* begin DATA ENTRIES *

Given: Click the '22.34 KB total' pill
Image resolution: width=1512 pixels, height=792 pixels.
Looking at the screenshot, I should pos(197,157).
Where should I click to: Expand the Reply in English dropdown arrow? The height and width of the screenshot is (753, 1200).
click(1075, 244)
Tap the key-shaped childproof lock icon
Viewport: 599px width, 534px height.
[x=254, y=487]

* end DATA ENTRIES *
* begin DATA ENTRIES *

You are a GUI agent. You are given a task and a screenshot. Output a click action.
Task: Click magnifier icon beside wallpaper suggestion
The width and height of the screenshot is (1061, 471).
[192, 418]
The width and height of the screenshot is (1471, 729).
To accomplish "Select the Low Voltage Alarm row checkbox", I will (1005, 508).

* end DATA ENTRIES *

* _WHAT THE EXERCISE ASKS_: Arrange the lines as a numbered list, starting at the line that contains "You are a GUI" and ending with the line that contains "will (1005, 508).". Include both of those lines and leave out any blank lines.

* _TASK OUTPUT_:
1. You are a GUI agent. You are given a task and a screenshot. Output a click action.
2. Task: Click magnifier icon beside wallpaper suggestion
3. The width and height of the screenshot is (1061, 471).
4. [192, 418]
5. The width and height of the screenshot is (1471, 729).
6. To accomplish "Select the Low Voltage Alarm row checkbox", I will (1005, 508).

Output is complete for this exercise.